La crónica | Córdoba y San Rafael, un juramento para la eternidad

El custodio procesionó este sábado por algunas de las calles con más historia de la ciudad

Casi en cada esquina de la Córdoba histórica se puede encontrar una referencia San Rafael, en un triunfo, una espadaña o un retablo cerámico. El Arcángel es algo más que un protector, silente, de su ciudad, es parte del alma misma de la urbe, de su tradición hecha costumbre, de su fe y por ende de su religiosidad, de una cultura que va más allá de los convencionalismos y en consecuencia las modas. 

Y, bajo esa premisa, la portentosa imagen de Gómez de Sandoval procesionó este sábado. Y lo hizo conjugando el perfume languideciente del corte con toques de romanticismo de la estampa que forman el arcángel y su paso, y la potencia sola de la talla que llena cada lugar por donde transita. 

Habrá quien eche en falta que la procesión sea en octubre, en el día solo para Córdoba dispensado y no le faltará razón.
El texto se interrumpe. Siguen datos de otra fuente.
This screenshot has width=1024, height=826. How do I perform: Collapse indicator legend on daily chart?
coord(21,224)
Pero cada mayo se conmemora el juramento de San Rafael al Padre Roelas y es entonces cuando el custodio cruza el umbral de su templo y arropa con su presencia a los devotos que le ruegan solo eso, que los cuide. 

Y ese mimo se vio en la cuadrilla que dirigió con maestría Ángel Carrero. Unos costaleros que llevan sobre la cerviz el peso del oficio, del buen hacer que se disfrutó en cada chicotá, siendo garantes del más ínfimo de los detalles. Lo mejor para el custodio, como el selecto repertorio escogido por la banda de La Esperanza para la ocasión. La formación musical siempre es la apropiada para dar el toque de seriedad. 
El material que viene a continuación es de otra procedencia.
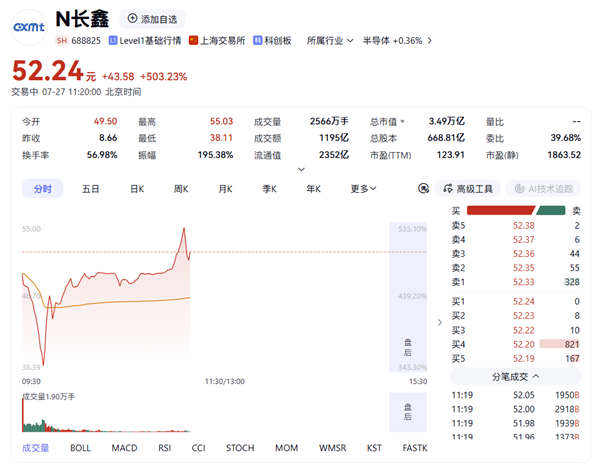Expand the 所属行业 dropdown
600x468 pixels.
330,41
Y así, por Arroyo de San Rafael y la plaza de San Lorenzo, por Santa María de Gracia y el Realejo, por San Andrés, y Capitulares, por Rodríguez Marín y por Corredera, por la Almagra y Escultor Juan de Mesa, o por Fernán Pérez de Oliva se pudo paladear el viaje a otro tiempo, a otra ciudad, con la certeza de que el juramento que San Rafael le hizo al Padre Roelas es eterno, como el amor de la ciudad a su custodio.